А глупцов среди них нет. Если и были — сгинули после первых боев.
Все равны на Совете Равных. Но так уж вышло, что в последнее время первым все чаще оказывается Вудри Степняк, и, если даже и есть у Степняка завистники, они предпочитают помалкивать. Ведь слова точны, мысли разумны, да и отряд — из самых больших и удачливых. Из трех десятков замков, разрушенных войском короля, две трети на счету Степняка, и вовсе не зря с недавних пор, взяв с согласия государя под руку свою всю конницу, именуется Вудри первым воеводой, а на речи его король кивает чаще, чем на слова остальных.

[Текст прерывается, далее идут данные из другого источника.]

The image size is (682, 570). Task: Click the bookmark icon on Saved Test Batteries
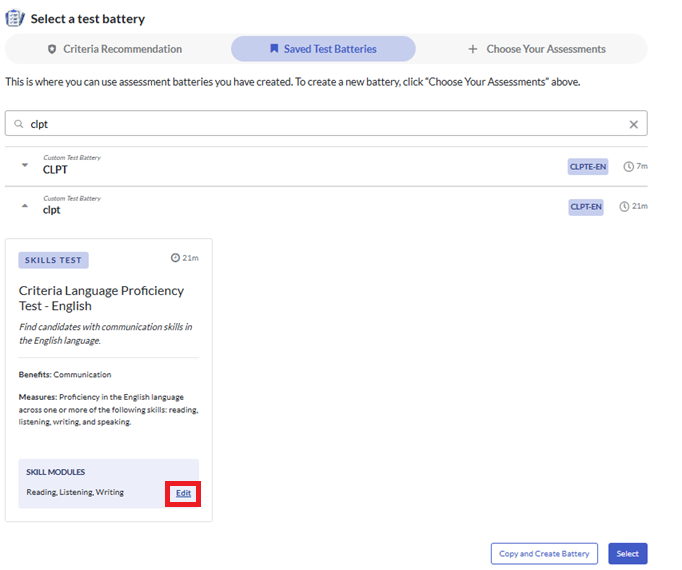click(x=274, y=49)
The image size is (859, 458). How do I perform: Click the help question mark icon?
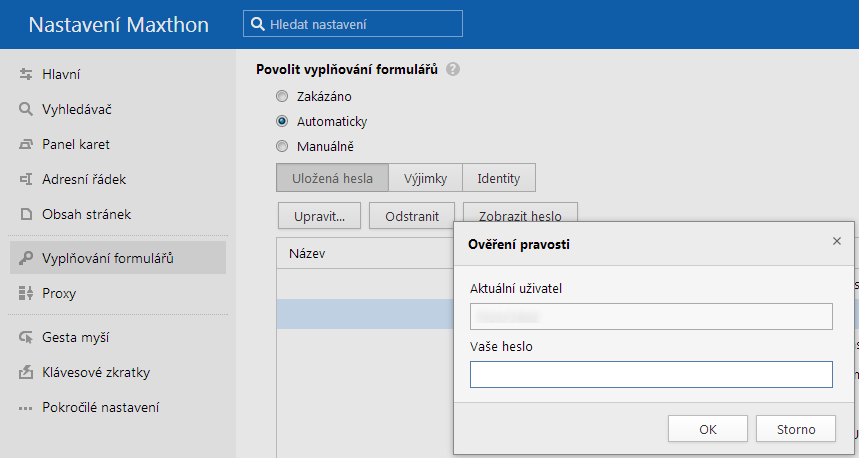pyautogui.click(x=453, y=70)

Вот он, Вудри, вместе с иными военачальниками, но как бы и отдельно.
На первом воеводе Багряного — щегольской золоченый панцирь, украшенный многолепестковой гравировкой, высокие — до бедер, с раструбами, сапоги и длинный плащ из драгоценной переливающейся ткани. Ветер поигрывает пушистыми перьями плюмажа на легком кавалерийском шлеме, шевелит складки плаща, заставляя тугую ткань мерцать на солнце, переливаться многоцветными бликами, словно звонкий горный ручеек накинул на плечи отважный Степняк.

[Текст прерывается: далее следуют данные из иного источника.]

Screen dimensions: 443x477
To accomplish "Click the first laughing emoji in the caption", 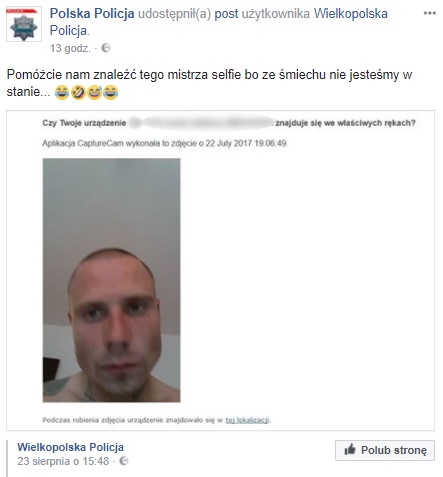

На лице Вудри спокойное, властное выражение, пухлые губы плотно сжаты, он словно бы не замечает иных командиров, лишь иногда, слегка повернувшись, почтительно наклоняется к королю, и Багряный либо кивает, либо остается недвижим — это тоже означает согласие. Неподалеку от хозяина степей несколько всадников в коротких, лазоревых цветов полдневного неба накидках, на дорогих конях с клеймами господских конюшен. Это личная стража Вудри; кому, как не им, обладать такими скакунами? — а сеньоры уже не востребуют своего имущества…
Сразу после рассвета, пока кашевары разливали по мискам варево, отправился к воротам королевский герольд с грамотой к высокодостойнейшему
Магистрату Старой Столицы — и некто в берете сиреневого бархата принял послание, клятвенно заверив, что ответ последует во благовремении.
Но час шел за часом, и говор в шеренгах сделался ропотом.
Когда же на Большой Башне бронзоворукий Вечный ударил молотом о семиугольный щит и над полем поплыл, растворяясь в густом воздухе, мелодичный, долго не стихающий звон, король медленно поднял руку, словно залитую кровью; Вудри тотчас повторил жест; воеводы, взбадривая пятками коней, рассыпались вдоль фронта, занимая места под знаменами, — и по первым рядам пронеслось движение: пехотинцы поудобнее перехватывали копья и вынимали из ножен мечи. Качнувшись взад-вперед, подались к стене тяжеленные лестницы; с истошным, надрывающим душу скрипом напряглись пружины катапульт; сухо стукнув, легли в пазы ложкообразные металки. Занесли палочки над тугой кожей вихрастые барабанщики, и трубачи, поедая глазами воевод, уже набрали побольше воздуха — ровно столько, чтобы заставить витые рога издать низкий, тревожно вибрирующий гул…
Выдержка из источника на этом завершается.